## Excerpt provided
########################################

Wow, I hope that guy had at least KNOWN you for a little while before asking you to move in, although even so, that is definitely jumping the gun to ask before your first date! I don’t remember how long into the relationship my ex and I were when he seemed to be asking me to move in, but I’d say fairly early, because I don’t think I’d seen many, if any, red flags at that point. And I say “seemed to be asking” because although I don’t remember his exact words, I remember the gist seemed to be that he was asking me to move in with him (which took me by surprise, because I didn’t think he would be okay with that either). When I said I couldn’t do that, he said that wasn’t what he meant. When I asked what he WAS saying, he sheepishly said he didn’t know. I now think that was a lie…he was probably afraid he had just made a bad impression on me (it wasn’t a deal breaker just for asking, but it did give me a little concern).
The marriage talk also began fairly early. Don’t remember how it first came up, but he told me on several occasions that he knew I was “the one” from the moment he first SAW me — not met me, but saw me. I was flattered and got swept away by it all at first and was going along with all the marriage talk, but time wore on, and there was no proposal (which I am now thankful for). We had started having problems, and they were, of course, my fault, so he felt less sure…until we reconciled four months later and suddenly, he was pushing me to get out of my verbal commitment to my roommate early so we could get married in less than a year.
I have a theory about the rush to get married…not scientifically supported, but I have to wonder if they are so scared of you seeing who they really are after too much time passes, and leaving…if you marry them right away when they still seem like Prince Charming, then you are more trapped, and it’s harder to get away when you realize the truth.
He had just met me at work. He knew me for 2 hours. I like your theory.
OK, I say again, Wow! Two hours? I’m speechless. That’s just unbelievable. And thank you. : )

########################################

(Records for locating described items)
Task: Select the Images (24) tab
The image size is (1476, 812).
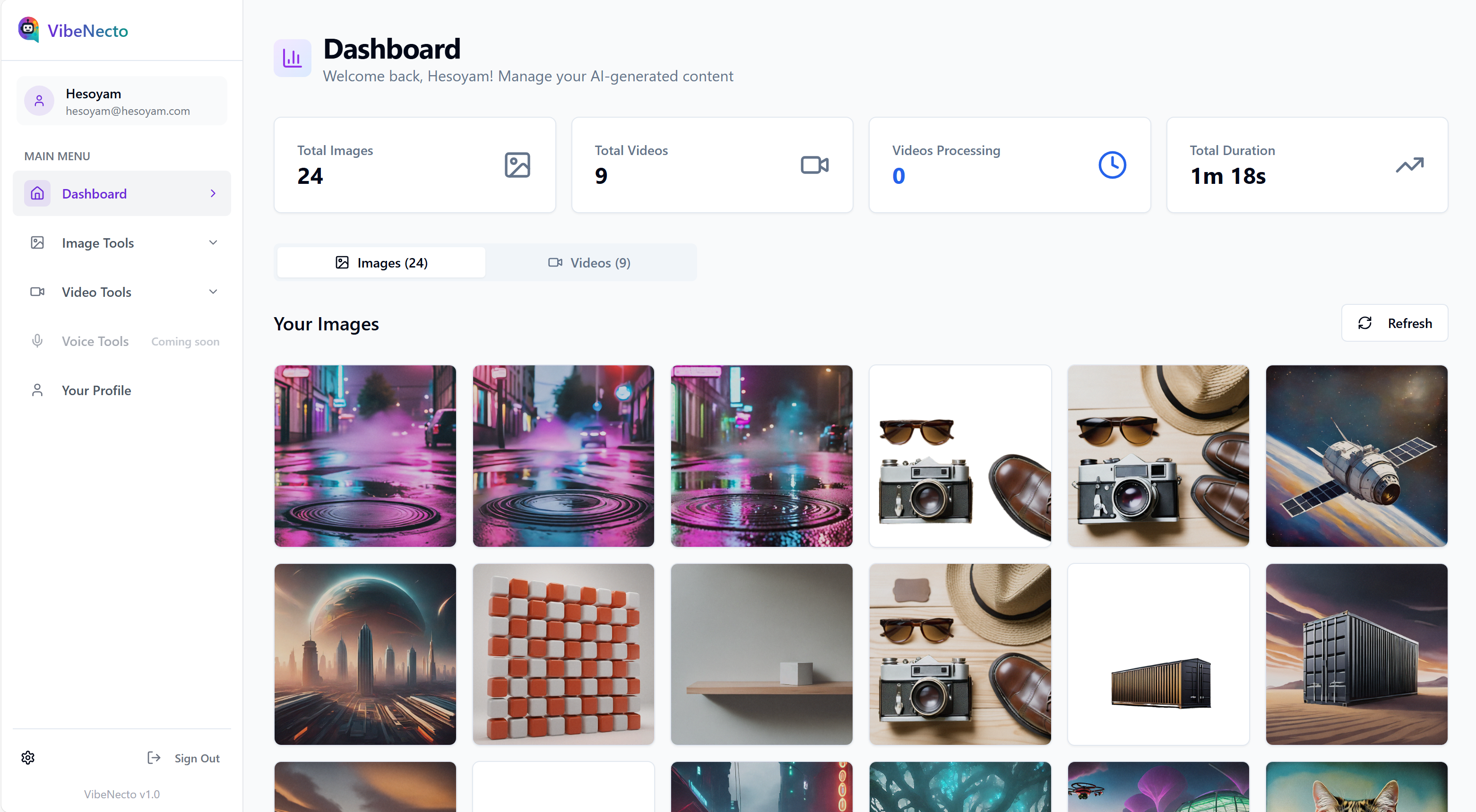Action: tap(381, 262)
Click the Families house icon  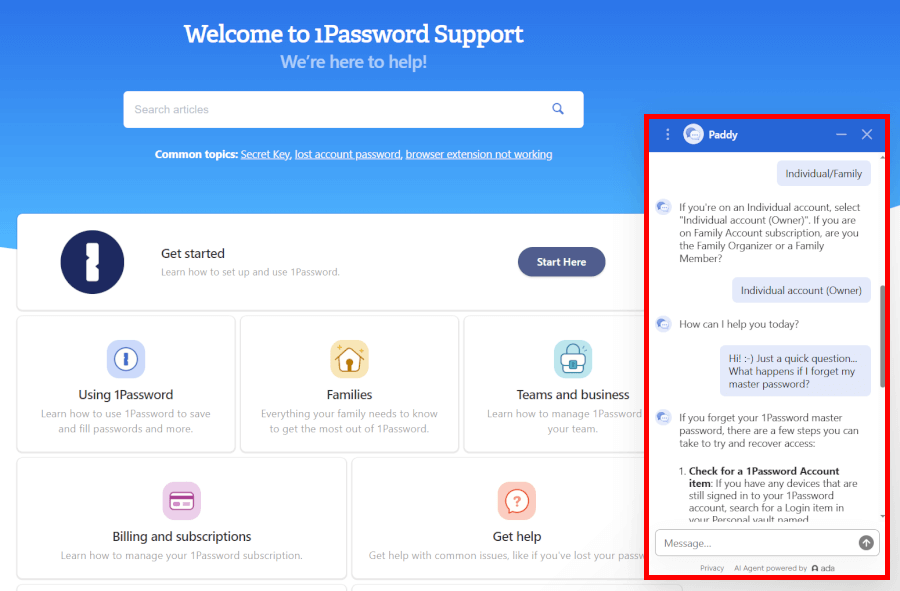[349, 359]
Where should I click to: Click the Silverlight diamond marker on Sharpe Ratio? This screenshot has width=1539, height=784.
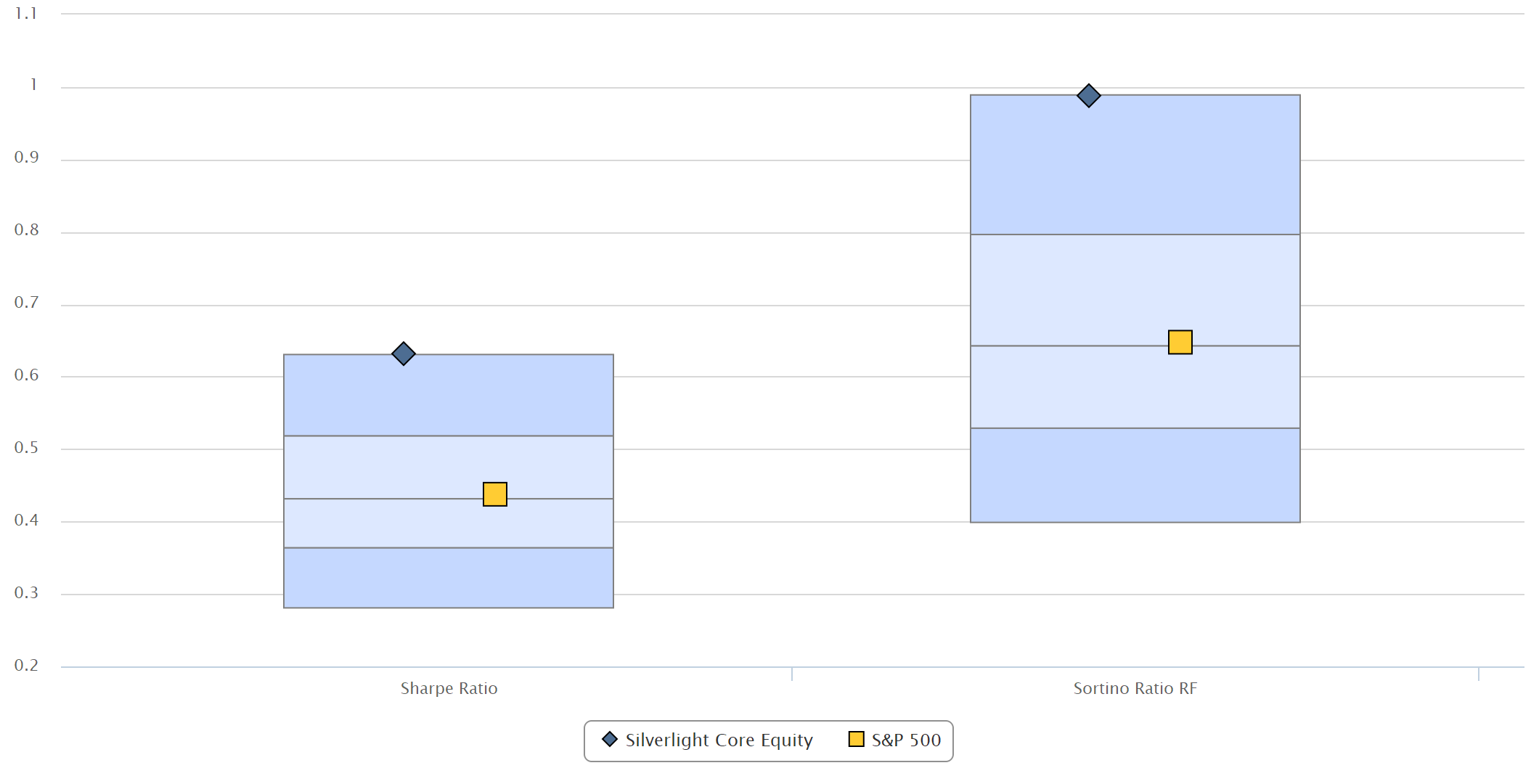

########################################

## Directions
Write out the relationship thread above from "I have a theory" to "realize the truth.", changing "Prince Charming" to "Mr. Right".

## Response to this exercise
I have a theory about the rush to get married…not scientifically supported, but I have to wonder if they are so scared of you seeing who they really are after too much time passes, and leaving…if you marry them right away when they still seem like Mr. Right, then you are more trapped, and it’s harder to get away when you realize the truth.